My srt4 neon i am looking to gain about 70 hp i would like to run 300 hp and i dont know where to start to gain the so if any one could help me that would be great i dont want to go to over board with hp but i would like a little more then stock
There's a couple ways on doing it but a current list of your mods would help but the main thing would be fuel u would need to get stage 2 inj or a return line and also a dsp with a good tune and a decent exhaust and you should be real close or just get some NOS LOL
The Diablosport Predator would be a good start, if you want tuning. It will allow you to adjust your tune as you add parts. Or, since you are just looking for around 300whp, if you just want bolt on and be done with it, you could just get a stage 3 kit. (I've seen a local stage3 dyno 315hp off hom) I suppose it really depends on your budget/goals.

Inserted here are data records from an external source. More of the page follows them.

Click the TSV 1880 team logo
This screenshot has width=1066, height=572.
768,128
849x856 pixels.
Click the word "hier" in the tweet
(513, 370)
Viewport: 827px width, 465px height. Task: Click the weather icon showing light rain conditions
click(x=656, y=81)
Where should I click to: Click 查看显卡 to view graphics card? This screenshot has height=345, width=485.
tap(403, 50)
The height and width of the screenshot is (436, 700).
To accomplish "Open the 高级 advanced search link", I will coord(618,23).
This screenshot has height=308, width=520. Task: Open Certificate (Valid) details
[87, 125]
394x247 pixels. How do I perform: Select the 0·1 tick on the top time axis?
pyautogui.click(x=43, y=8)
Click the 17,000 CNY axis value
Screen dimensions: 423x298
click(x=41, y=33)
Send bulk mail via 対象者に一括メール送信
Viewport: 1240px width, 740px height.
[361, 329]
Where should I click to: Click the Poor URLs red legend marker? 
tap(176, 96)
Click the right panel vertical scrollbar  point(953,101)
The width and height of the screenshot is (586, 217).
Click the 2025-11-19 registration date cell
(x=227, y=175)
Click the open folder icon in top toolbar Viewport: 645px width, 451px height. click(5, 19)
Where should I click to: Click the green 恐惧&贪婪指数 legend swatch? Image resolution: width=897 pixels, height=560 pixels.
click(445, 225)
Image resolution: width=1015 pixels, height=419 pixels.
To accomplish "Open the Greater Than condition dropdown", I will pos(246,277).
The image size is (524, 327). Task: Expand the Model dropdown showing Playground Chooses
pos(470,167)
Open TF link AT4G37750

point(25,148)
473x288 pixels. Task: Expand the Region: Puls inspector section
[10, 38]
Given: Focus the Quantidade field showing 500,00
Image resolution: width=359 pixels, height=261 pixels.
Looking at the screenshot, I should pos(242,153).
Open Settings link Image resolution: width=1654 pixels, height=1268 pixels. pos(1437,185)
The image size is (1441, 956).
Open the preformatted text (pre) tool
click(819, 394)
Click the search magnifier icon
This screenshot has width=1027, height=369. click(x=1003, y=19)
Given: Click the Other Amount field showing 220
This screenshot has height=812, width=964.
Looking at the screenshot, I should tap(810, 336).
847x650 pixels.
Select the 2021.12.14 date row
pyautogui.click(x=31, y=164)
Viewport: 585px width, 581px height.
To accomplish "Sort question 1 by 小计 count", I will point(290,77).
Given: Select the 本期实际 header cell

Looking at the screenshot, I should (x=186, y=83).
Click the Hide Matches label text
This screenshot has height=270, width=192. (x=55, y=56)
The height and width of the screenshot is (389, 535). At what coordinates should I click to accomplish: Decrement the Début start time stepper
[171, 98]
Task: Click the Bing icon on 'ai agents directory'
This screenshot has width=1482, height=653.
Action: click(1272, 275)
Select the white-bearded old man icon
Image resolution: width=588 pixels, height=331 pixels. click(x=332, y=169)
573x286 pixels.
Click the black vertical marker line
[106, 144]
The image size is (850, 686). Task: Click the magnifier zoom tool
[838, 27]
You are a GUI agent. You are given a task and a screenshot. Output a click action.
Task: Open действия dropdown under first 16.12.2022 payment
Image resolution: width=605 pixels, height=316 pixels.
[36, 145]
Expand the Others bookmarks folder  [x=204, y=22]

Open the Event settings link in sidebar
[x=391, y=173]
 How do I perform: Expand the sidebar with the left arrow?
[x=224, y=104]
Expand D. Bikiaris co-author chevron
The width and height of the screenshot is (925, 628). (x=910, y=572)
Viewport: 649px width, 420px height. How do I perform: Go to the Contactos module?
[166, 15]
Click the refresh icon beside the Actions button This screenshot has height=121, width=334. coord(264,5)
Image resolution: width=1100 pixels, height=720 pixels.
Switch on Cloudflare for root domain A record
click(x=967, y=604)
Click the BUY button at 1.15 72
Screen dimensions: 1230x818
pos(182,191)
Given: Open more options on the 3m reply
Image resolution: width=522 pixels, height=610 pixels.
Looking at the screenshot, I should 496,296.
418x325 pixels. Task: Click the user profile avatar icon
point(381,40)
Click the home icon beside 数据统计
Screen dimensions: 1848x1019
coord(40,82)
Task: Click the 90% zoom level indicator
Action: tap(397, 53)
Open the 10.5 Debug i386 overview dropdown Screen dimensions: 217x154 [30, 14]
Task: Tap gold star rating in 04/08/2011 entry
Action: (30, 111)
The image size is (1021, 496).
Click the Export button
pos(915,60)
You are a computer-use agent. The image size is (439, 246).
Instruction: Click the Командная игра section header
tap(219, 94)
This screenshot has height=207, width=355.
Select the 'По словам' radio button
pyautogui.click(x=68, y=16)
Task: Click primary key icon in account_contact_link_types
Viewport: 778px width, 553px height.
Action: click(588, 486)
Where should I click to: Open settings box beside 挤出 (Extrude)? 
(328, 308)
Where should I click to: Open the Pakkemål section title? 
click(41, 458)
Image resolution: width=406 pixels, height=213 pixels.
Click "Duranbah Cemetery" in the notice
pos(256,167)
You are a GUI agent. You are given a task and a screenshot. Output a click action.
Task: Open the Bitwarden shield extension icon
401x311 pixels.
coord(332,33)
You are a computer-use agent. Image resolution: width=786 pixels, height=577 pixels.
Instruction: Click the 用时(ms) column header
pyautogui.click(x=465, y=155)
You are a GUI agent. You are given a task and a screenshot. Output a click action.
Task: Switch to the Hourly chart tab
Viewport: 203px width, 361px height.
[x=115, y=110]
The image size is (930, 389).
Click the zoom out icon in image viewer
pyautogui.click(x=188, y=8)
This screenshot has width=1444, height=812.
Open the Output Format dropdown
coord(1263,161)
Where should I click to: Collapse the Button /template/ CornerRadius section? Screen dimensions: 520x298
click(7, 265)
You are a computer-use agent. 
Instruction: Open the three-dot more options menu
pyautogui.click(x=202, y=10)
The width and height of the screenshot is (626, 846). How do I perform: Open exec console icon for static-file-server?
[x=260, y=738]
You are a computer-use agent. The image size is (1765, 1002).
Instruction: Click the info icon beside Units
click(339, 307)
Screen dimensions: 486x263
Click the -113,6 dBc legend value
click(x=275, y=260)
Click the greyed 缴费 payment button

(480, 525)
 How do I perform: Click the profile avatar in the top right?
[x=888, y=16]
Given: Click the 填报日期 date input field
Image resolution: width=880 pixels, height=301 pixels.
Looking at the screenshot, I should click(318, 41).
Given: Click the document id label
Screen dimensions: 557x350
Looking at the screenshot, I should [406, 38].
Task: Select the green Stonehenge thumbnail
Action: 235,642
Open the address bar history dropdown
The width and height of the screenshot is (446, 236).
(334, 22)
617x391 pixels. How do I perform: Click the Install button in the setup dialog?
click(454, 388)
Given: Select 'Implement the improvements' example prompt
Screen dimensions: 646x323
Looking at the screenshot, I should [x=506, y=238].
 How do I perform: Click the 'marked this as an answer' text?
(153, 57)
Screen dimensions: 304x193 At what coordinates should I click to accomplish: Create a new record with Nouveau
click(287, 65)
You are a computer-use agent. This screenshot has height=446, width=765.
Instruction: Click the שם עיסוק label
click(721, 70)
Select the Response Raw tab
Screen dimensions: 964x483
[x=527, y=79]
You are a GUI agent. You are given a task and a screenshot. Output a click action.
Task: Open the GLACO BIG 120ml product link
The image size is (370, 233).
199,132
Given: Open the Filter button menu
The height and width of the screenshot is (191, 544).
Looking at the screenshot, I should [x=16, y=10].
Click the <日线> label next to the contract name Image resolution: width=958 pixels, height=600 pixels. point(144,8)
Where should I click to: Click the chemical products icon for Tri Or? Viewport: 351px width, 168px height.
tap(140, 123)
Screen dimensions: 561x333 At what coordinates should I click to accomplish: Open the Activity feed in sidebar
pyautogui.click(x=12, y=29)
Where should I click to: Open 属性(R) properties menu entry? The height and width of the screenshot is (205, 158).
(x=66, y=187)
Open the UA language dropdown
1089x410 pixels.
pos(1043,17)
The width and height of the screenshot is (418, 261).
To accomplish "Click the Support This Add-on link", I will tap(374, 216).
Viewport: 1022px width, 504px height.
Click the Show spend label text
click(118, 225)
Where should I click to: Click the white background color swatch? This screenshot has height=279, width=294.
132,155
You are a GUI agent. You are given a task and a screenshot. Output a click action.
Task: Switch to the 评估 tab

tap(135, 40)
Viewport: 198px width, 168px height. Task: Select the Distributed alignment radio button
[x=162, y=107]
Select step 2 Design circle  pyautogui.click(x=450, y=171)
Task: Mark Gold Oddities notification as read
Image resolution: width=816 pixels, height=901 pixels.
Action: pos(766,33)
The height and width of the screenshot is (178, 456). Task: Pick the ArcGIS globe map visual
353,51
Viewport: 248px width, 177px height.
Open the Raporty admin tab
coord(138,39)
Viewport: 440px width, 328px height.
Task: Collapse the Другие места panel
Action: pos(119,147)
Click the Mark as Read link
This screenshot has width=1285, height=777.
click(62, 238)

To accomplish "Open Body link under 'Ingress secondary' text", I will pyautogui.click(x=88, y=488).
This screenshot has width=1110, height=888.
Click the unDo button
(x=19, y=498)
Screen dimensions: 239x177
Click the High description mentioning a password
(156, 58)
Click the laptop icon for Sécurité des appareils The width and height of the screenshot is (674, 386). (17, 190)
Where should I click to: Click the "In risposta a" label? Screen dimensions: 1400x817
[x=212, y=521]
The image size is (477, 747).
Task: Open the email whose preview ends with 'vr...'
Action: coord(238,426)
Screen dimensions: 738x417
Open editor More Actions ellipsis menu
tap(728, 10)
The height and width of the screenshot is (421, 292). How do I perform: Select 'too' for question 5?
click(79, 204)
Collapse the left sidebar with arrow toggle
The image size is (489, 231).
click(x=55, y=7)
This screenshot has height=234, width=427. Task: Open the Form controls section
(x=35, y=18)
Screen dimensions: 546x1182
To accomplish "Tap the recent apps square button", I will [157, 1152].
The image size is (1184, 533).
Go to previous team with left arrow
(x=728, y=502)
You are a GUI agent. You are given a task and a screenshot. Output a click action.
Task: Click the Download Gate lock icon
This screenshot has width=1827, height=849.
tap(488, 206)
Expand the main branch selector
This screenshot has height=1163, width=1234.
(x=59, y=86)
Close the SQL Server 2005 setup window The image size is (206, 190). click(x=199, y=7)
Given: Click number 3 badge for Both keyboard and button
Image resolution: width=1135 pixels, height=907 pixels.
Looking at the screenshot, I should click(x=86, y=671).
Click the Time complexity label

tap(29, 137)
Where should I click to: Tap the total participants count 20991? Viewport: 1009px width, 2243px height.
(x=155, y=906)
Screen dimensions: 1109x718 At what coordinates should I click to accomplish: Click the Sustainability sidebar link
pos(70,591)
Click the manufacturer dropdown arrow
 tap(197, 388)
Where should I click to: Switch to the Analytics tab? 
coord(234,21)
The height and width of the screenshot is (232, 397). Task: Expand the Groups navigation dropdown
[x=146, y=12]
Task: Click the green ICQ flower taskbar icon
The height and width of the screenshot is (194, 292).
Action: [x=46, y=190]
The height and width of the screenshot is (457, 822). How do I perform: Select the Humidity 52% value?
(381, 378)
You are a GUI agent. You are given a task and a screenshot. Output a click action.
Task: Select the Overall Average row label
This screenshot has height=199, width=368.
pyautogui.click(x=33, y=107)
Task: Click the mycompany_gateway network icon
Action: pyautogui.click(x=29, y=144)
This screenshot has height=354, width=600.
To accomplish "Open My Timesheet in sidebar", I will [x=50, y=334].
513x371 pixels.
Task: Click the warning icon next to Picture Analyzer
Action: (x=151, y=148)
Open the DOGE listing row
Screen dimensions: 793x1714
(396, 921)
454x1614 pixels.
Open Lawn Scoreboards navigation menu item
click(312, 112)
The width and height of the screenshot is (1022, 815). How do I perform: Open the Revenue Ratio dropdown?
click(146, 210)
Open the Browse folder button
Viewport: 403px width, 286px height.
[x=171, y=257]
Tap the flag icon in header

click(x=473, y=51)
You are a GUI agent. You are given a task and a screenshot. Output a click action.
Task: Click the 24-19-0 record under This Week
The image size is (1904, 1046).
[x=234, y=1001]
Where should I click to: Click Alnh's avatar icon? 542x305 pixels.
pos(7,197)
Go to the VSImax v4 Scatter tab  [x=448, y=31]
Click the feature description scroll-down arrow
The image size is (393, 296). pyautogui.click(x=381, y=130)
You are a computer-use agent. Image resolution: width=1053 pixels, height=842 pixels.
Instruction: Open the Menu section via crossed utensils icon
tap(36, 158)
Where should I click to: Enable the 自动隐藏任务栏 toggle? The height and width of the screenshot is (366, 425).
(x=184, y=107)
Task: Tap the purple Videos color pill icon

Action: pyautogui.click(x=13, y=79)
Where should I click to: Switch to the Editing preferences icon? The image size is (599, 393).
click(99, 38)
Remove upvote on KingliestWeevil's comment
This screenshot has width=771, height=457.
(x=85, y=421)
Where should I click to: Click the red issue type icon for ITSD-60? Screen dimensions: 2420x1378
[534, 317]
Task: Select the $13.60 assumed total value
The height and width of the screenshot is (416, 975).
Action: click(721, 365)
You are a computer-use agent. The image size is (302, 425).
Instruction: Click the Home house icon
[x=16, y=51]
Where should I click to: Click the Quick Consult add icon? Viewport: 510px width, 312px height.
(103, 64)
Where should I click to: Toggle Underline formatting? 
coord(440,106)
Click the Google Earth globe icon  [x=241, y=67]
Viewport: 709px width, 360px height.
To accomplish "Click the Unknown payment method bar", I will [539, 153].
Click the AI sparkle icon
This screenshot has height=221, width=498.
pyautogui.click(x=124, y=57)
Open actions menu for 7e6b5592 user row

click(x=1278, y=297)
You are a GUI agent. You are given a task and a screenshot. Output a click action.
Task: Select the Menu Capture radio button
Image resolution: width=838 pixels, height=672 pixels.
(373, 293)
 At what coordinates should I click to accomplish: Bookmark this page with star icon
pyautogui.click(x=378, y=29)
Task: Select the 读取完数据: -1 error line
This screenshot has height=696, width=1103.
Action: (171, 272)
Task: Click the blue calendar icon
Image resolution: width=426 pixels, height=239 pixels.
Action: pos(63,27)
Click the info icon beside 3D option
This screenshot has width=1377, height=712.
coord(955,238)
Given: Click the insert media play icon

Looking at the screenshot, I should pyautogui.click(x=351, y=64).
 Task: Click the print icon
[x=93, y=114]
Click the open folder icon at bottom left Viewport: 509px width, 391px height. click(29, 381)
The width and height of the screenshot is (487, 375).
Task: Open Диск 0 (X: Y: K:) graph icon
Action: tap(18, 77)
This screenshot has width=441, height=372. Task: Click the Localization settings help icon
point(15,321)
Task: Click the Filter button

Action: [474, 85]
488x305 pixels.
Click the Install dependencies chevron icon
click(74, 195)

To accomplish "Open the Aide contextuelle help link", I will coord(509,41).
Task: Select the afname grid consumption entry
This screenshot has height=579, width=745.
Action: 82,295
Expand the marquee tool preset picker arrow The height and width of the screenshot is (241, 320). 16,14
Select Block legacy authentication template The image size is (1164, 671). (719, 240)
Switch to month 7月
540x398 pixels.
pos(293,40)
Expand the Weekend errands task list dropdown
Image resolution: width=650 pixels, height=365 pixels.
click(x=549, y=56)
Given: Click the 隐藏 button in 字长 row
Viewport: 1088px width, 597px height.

Best bolt on bang for the buck would be a WGA (wastegate actuator) either FM (forward motion) or AGP and an exhaust turbo back or at least o2 housing back. but as lox said budget, goals and how much you want to get into the car would be a good starting point.
The DSP (Diablosport Predator)... before anyone recommends it to anyone please elaborate on it. Because some will be under the impression they purchase it plug in (flash) a tune from it and be good to go... which is not the case. Before recommending a tuning device, first thing that should be recommended is a wideband BEFORE any sort of tuning device. To reach a goal of 300hp on stock turbo, tuning must be done AND you will need a wideband plus supporting mods to get you there.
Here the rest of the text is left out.